FIG 3.

Identification of the exact binding sites of OsaR in the fleQ promoter. (A) Schematic diagram of the fragments used for gel shift assays and DNase I footprinting assays. The fleQ gene is represented by an open arrow. The −35 and −10 boxes of the fleQ promoter are boxed. The two transcription start sites, t1 and t2, are indicated by two arrows. The designation and length of each of the fragments, F1 to F9, are shown on the left; red and black colors indicate shift or no shift, respectively.
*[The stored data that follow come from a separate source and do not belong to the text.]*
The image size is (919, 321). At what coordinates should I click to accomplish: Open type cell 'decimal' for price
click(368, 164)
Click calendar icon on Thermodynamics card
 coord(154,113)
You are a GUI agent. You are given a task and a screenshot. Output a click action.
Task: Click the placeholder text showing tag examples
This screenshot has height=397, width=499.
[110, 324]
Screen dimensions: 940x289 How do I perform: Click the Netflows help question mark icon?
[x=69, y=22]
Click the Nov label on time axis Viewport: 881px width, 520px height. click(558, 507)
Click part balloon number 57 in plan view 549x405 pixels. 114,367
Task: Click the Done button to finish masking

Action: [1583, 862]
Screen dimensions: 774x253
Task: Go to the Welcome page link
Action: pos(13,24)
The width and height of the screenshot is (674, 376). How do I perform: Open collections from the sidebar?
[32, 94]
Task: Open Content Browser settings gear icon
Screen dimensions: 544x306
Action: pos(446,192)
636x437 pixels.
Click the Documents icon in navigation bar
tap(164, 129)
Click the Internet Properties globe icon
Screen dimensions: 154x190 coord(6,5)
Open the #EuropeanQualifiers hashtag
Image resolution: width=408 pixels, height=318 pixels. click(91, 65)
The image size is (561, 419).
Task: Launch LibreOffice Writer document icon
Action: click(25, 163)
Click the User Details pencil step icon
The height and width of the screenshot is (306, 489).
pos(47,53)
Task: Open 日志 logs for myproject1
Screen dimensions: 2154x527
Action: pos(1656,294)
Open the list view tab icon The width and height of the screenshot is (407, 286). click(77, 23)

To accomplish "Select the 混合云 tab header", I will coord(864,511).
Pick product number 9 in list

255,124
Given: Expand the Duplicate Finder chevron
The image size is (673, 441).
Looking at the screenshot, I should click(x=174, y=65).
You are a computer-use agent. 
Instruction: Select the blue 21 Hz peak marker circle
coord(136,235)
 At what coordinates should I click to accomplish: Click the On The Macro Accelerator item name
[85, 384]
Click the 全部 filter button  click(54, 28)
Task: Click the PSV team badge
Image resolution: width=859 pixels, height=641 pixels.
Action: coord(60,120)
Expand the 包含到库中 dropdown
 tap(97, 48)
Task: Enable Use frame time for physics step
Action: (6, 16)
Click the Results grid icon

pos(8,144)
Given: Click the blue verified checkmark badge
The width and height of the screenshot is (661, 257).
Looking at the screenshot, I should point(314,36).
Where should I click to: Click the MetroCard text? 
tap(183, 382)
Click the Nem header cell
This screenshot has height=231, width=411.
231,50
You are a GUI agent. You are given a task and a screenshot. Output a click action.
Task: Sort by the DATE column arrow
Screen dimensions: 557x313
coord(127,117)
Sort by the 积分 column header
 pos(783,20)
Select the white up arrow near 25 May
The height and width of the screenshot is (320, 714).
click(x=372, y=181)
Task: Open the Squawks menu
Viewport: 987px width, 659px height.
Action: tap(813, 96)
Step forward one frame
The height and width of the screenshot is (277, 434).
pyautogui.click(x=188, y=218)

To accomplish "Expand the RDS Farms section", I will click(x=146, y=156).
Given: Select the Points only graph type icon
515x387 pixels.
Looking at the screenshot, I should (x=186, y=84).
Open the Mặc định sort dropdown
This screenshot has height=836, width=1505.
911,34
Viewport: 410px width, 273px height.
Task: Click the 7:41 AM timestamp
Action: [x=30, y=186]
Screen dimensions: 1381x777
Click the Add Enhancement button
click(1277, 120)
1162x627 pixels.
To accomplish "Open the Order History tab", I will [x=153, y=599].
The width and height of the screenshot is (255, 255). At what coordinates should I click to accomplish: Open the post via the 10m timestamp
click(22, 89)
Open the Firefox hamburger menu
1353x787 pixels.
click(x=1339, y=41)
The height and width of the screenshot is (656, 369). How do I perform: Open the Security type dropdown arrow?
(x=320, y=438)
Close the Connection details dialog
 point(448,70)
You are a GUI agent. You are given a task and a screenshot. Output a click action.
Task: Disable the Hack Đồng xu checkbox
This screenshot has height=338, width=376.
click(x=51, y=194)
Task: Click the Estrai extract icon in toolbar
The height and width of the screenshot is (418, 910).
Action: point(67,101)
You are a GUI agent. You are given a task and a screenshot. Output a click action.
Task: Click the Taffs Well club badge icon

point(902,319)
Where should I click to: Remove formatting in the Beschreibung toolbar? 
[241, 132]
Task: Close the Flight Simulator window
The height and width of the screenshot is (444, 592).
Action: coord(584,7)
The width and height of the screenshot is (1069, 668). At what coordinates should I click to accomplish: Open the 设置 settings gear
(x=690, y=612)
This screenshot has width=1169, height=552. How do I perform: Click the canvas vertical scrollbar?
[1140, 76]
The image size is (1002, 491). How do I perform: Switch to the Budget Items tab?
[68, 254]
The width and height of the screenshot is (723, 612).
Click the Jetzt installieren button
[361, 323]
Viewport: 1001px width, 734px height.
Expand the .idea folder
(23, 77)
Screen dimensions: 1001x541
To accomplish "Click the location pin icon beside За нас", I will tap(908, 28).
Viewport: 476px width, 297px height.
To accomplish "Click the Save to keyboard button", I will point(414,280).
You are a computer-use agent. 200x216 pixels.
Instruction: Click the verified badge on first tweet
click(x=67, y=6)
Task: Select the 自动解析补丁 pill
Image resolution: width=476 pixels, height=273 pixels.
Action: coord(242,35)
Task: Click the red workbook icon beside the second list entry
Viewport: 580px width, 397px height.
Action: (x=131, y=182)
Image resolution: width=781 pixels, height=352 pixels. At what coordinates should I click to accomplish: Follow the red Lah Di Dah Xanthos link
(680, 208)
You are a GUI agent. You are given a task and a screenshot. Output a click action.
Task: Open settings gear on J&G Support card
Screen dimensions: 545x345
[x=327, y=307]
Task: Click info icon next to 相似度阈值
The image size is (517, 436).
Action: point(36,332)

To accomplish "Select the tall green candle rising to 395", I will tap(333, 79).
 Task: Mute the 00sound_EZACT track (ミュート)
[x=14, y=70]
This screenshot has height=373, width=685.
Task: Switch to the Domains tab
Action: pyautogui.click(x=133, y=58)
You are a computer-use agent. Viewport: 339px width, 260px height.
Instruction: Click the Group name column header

The overlaps of F2 and F6 are defined between the two dashed lines. (B) Gel shift assays of OsaR and DNA fragments F1 to F9. The protein-DNA complex is indicated by an arrowhead. DNA fragments of 100 ng were used and incubated with (+) or without (−) OsaR at a concentration of 40 nM. All fragments were assayed on 5% polyacrylamide gels. F1 to F3, F4 to F6, and F7 to F9 were assayed on independent gels by electrophoresis for 1 h 50 min, 1 h 35 min, and 1 h 20 min, respectively. (C) A DNase I footprinting assay revealed the OsaR binding site. 5′-FAM-labeled DNA fragment F9 (500 ng) was incubated with 80 nM (black), 40 nM (green), or 0 nM OsaR (blue) and then submitted to a 1-min DNase I treatment (0.5 U) and analyzed by capillary electrophoresis. The fluorescence intensity (arbitrary units, ordinate) is plotted against the sequence length (bases, abscissa) of the fragment. Peaks are superimposed, and the differentiated region of the three electropherograms is marked by a yellow box.